They are coming out of the woodwork now – writers making the “bold” prediction that the Braves, not the Phillies, will be advancing further into October. Buster Olney, Jayson Stark, Ken Rosenthal and Jon Heyman to name a few.
The reasoning? The losses of Chase Utley, Brad Lidge and Jayson Werth will be too much for Cliff Lee and Roy Oswalt to overcome. In addition, the Braves added Dan Uggla, have a year-older Jason Heyward and a solid bullpen again.
The reason? Because writers know that things don’t always go as planned, so they make “different” predictions to look like they know something others don’t.

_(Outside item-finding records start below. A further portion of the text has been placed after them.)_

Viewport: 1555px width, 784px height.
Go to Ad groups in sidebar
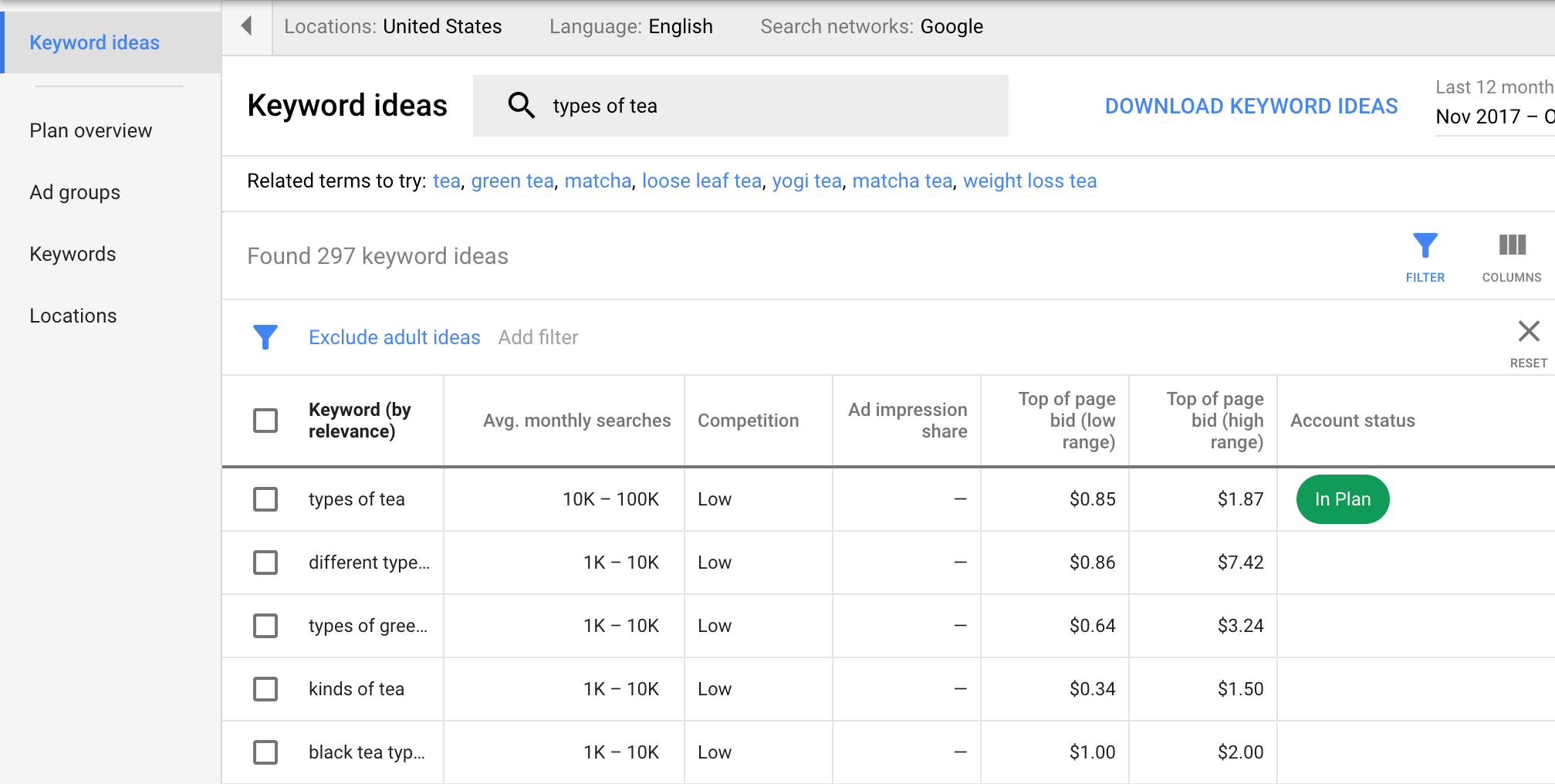point(75,192)
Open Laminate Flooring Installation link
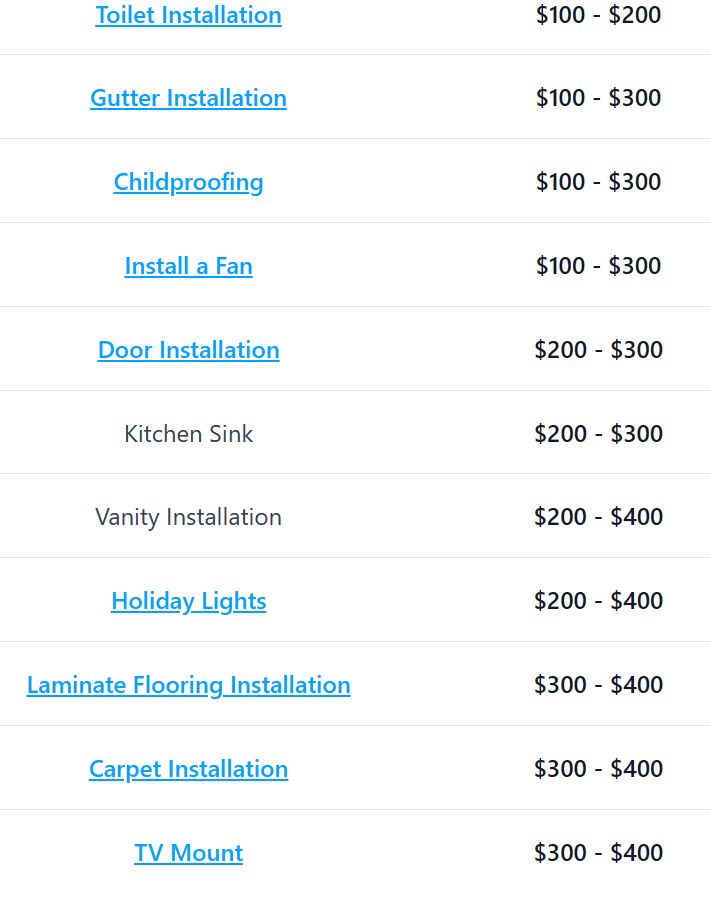The height and width of the screenshot is (909, 710). pyautogui.click(x=188, y=685)
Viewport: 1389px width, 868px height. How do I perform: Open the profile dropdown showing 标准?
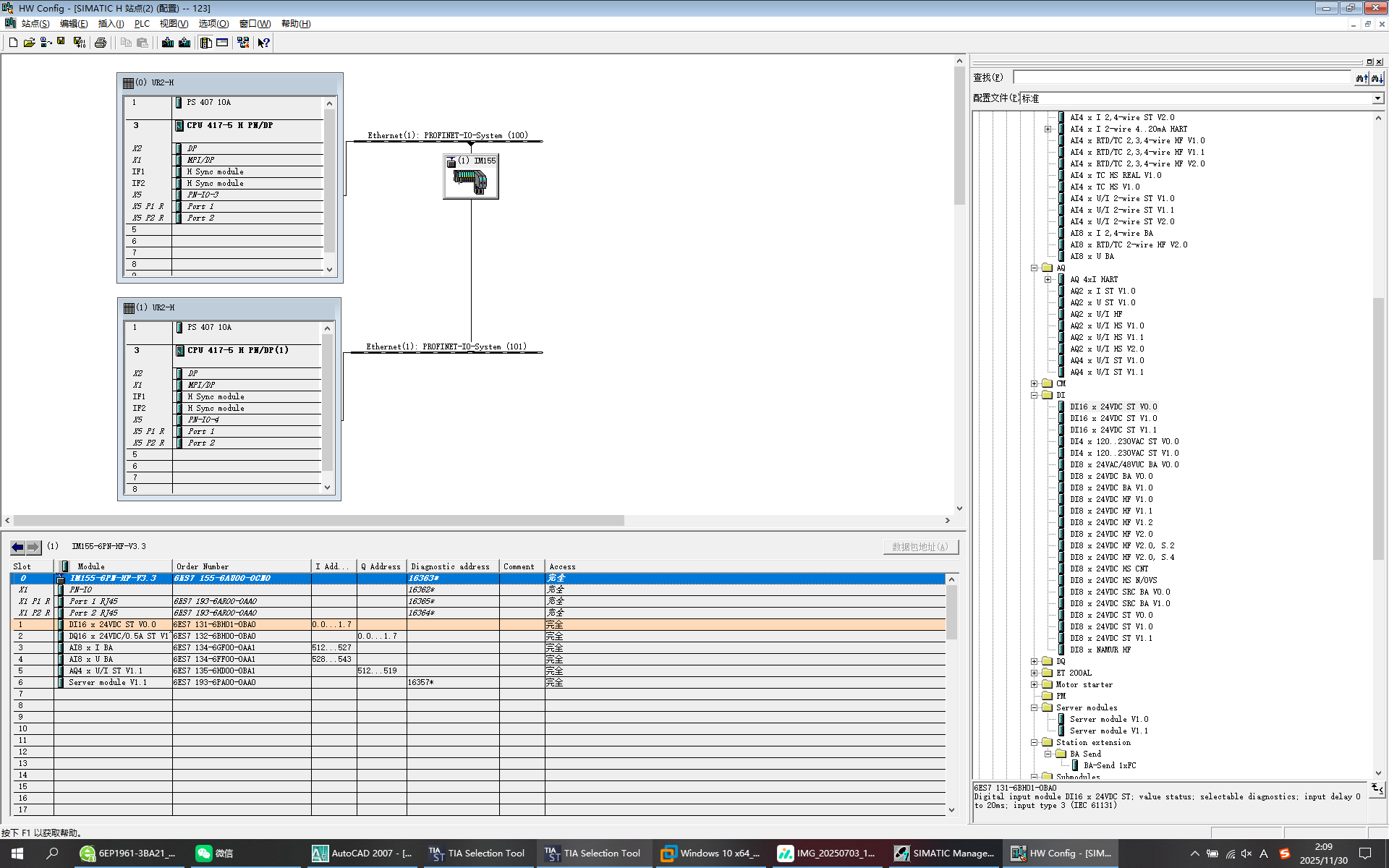pos(1377,98)
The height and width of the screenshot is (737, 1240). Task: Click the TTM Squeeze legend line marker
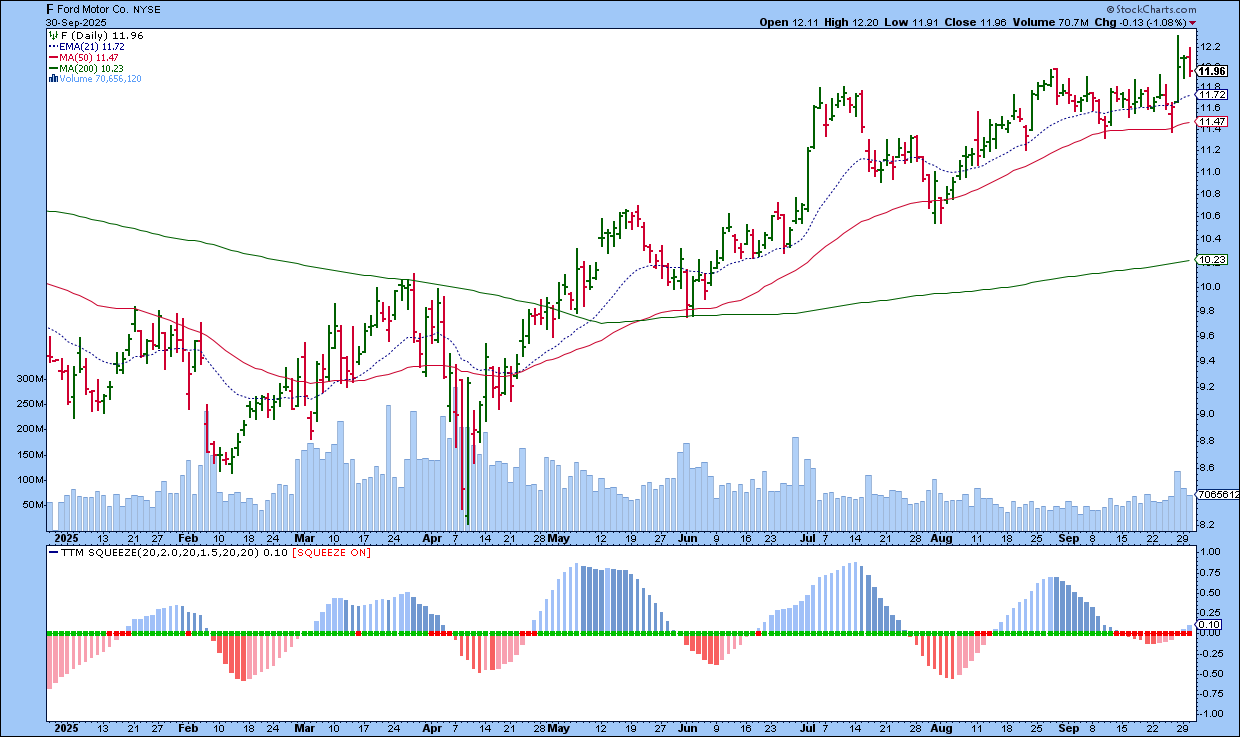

If they are right, they can pretend they did know something. If they are wrong, well, no one really keeps track.
The proof? Ahhhhh…here’s where this whole Braves over Phillies thing hits a snag.
It seems as though right now, the most respected stat in the game is WAR (wins above replacement). It seems to measure most everything that can happen on the diamond, and spits out a nice single number to represent what that might mean in terms of wins and losses.
Therefore, looking at the WAR lost/added from 2010 to 2011 should give an indication of what to expect from the Phillies and Braves this year, no? For instance, if Jayson Werth had a 5.0 WAR, and Cliff Lee had a 5.0 WAR, you could make the case that they would cancel each other out.
What I’ve done is collected the WAR for the Phillies and Braves for 2010, and then their predicted WAR in 2011 to see what the difference was. Let’s start with the Phillies.
Let’s quickly go through some assumptions I’ve made (bare with us on the formatting of bullet points. We are working on it) …
- Chase Utley and Brad Lidge will be out the entire season (this is worst case scenario, both are expected back at some point)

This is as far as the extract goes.